The work required to achieve data liquidity across registries, EHRs and other systems is considerable. Due to the lack of structure and standardization of EHR data, a significant percentage of the data required to calculate performance i.e., performance measures for CMS reporting programs, must be entered in registries via manual clinical chart abstraction. In order to extract data automatically from EHRs, warehouses and other source data systems into registries, custom interfaces between the registry and each individual source data system implementation must be created. These interfaces map the source data into the format and structure required to perform the measure calculations in a way that clinician comparisons on a national level can be made with accuracy and validity. These interfaces add cost and must be implemented for each organization that participates in the registry.
Conclusion
With the continued emphasis in value-based payment, and on measuring health outcomes across organizational boundaries over varying periods of time, demand for information from registries is increasing. But due to the high cost, it is often not feasible to capture all of the data registries need. Additionally, despite the benefits for national performance measurement provided by registries, it is difficult to aggregate data across multiple registries to come up with uniform data that are valid for measuring and improving performance and health outcomes across a wide variety of patient populations, diseases and conditions and the clinical specialties that provide care for those patients.
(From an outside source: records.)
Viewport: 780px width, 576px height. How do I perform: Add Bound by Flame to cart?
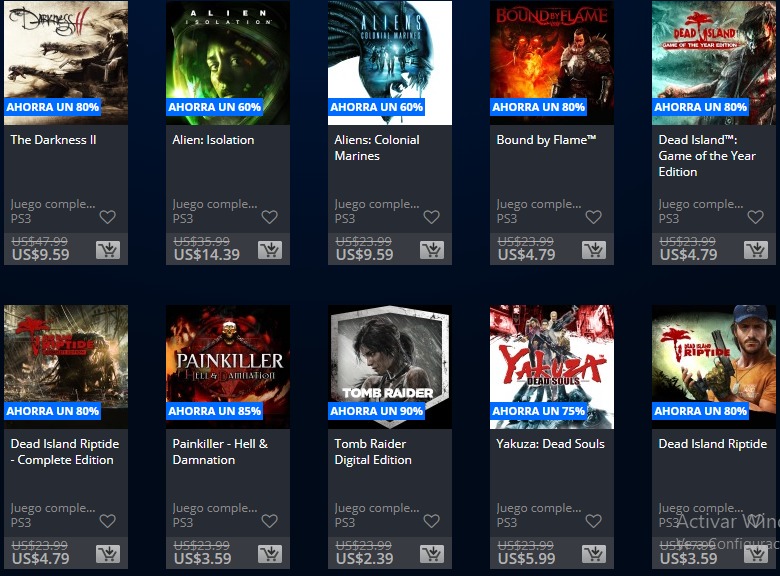point(594,250)
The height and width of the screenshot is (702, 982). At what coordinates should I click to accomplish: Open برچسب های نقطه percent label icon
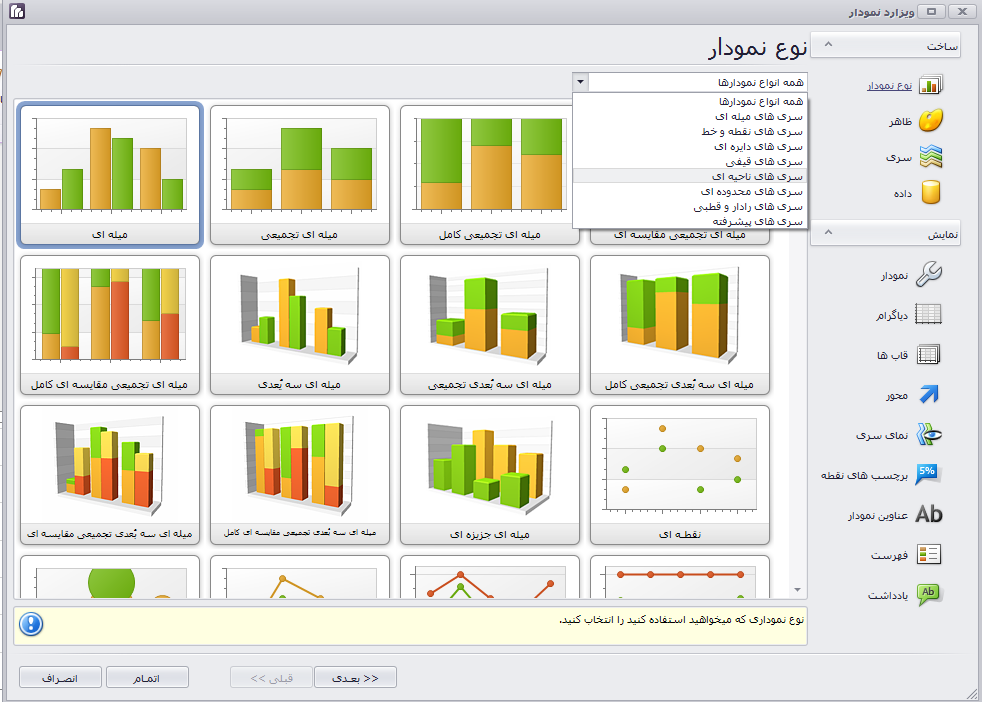coord(929,474)
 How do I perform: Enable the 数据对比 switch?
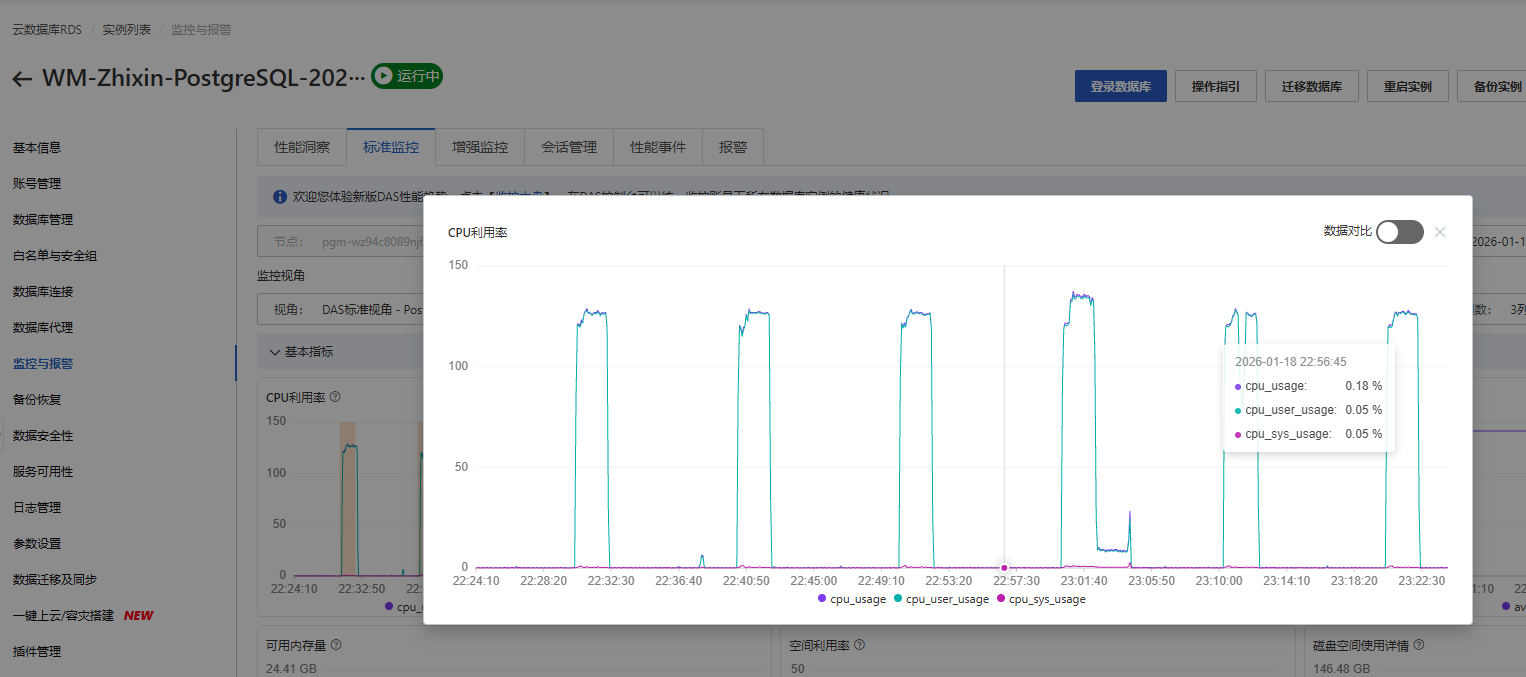pyautogui.click(x=1399, y=232)
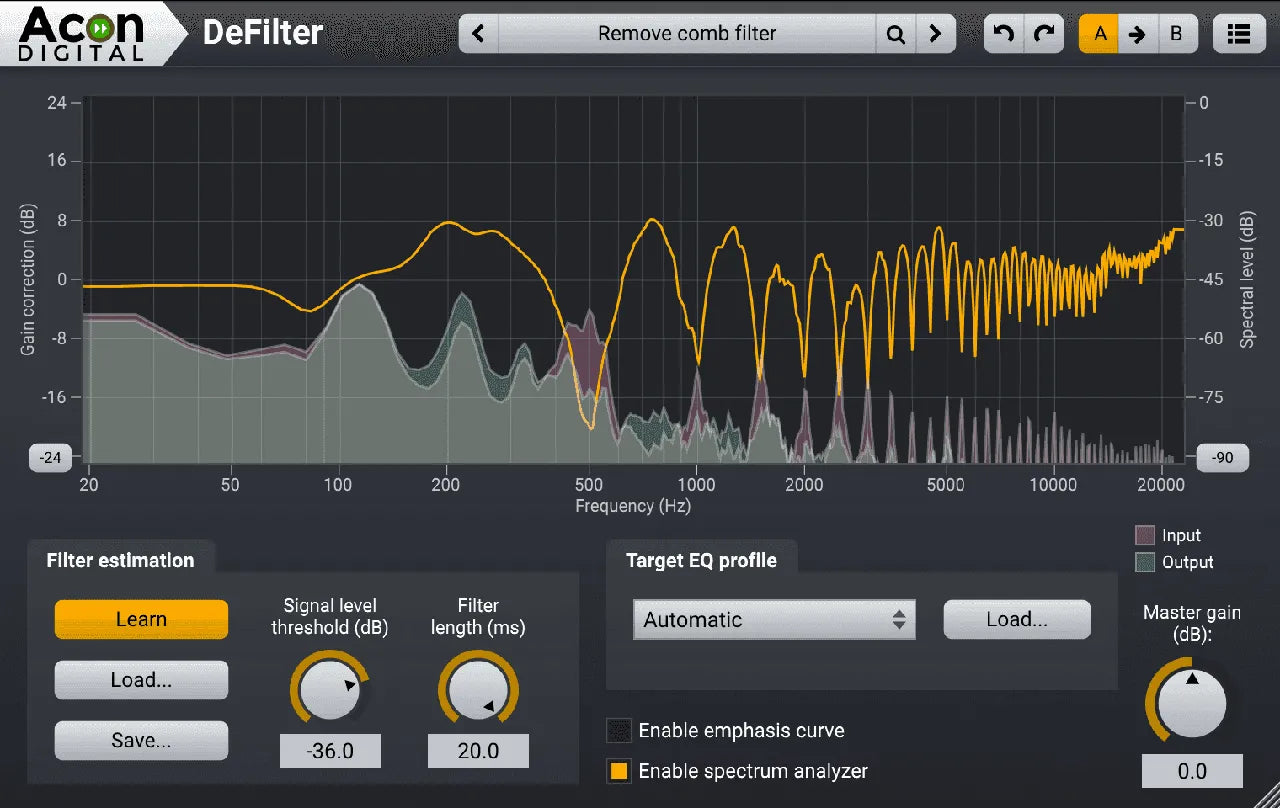Start filter estimation with Learn
The height and width of the screenshot is (808, 1280).
tap(140, 619)
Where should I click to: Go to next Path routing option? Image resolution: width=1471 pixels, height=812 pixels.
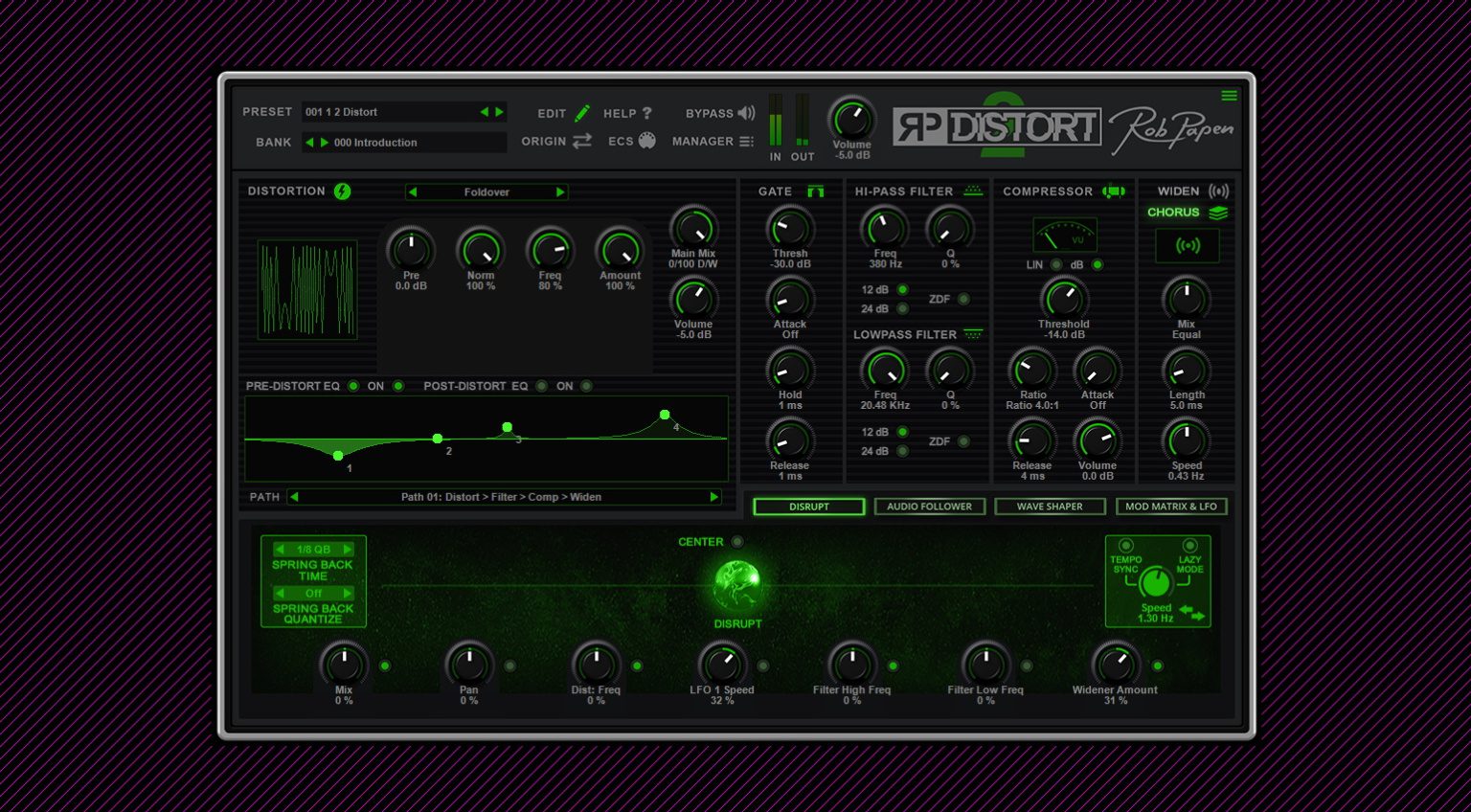click(713, 497)
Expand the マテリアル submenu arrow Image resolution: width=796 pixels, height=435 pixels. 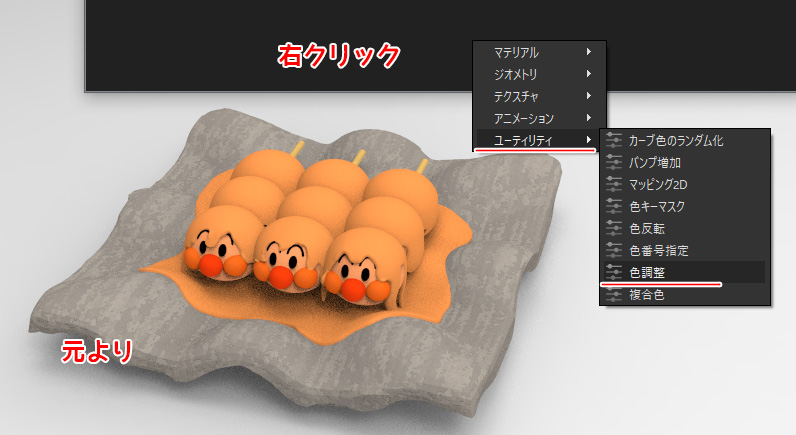(589, 52)
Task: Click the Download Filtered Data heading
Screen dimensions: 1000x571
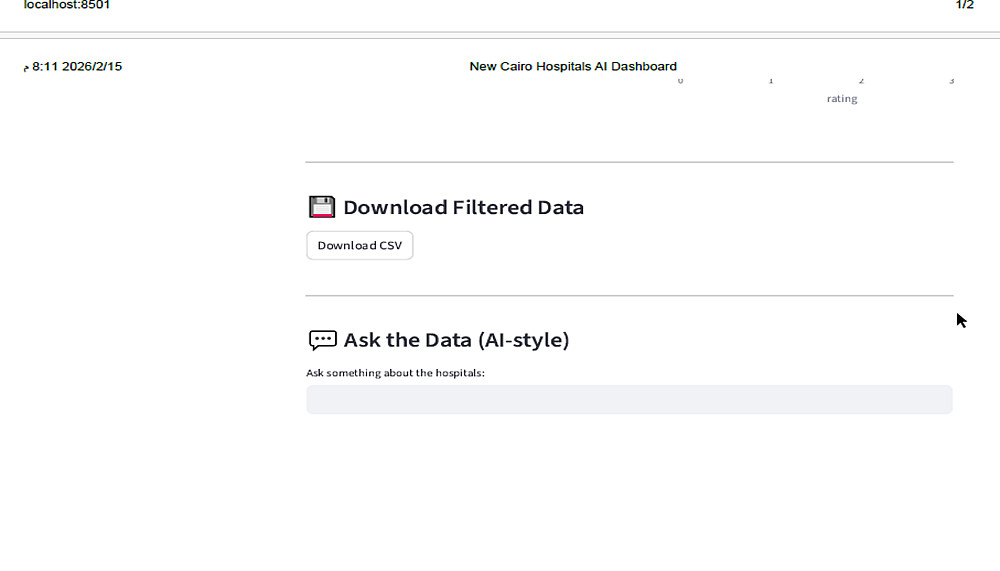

These and other factors have created a burning platform for increased semantic interoperability between registries and the health IT they exchange data with, so that our return on investment in data collection, measurement and improvement is maximized.
Registries on FHIR is an initiative that aims to improve registry interoperability, in particular interoperability between registries and source data systems such as EHRs. The initiative will begin by examining the current state, and then identifying registry interoperability problems to solve. The scope from which initial projects will be identified includes technical and semantic interoperability between registries and EHRs, and may include work on any relevant level of abstraction from data transport standards down to individual data element standardization. In later phases, the initiative may expand to include other areas such as linking between registries and utilizing semantic web platforms to standardize the way registries, EHRs and clinical applications interoperate.
For each project that Registries on FHIR takes on, the goal will be to demonstrate increased data liquidity within a test group; to show that a state of lower effort or cost to operate registries or capture high-priority data has been achieved by using the infrastructure that has been developed in this project. If applicable the project will then make the infrastructure available for use through NQRN guidance and/or nationally- or internationally-accepted bodies such as standards development organizations.
We will promote any success achieved, and then attempt to use the output each project as a catalyst for further work to affect broader adoption of these and other data standards among clinical registries and other clinical information systems that serve as data sources for or users of registry data.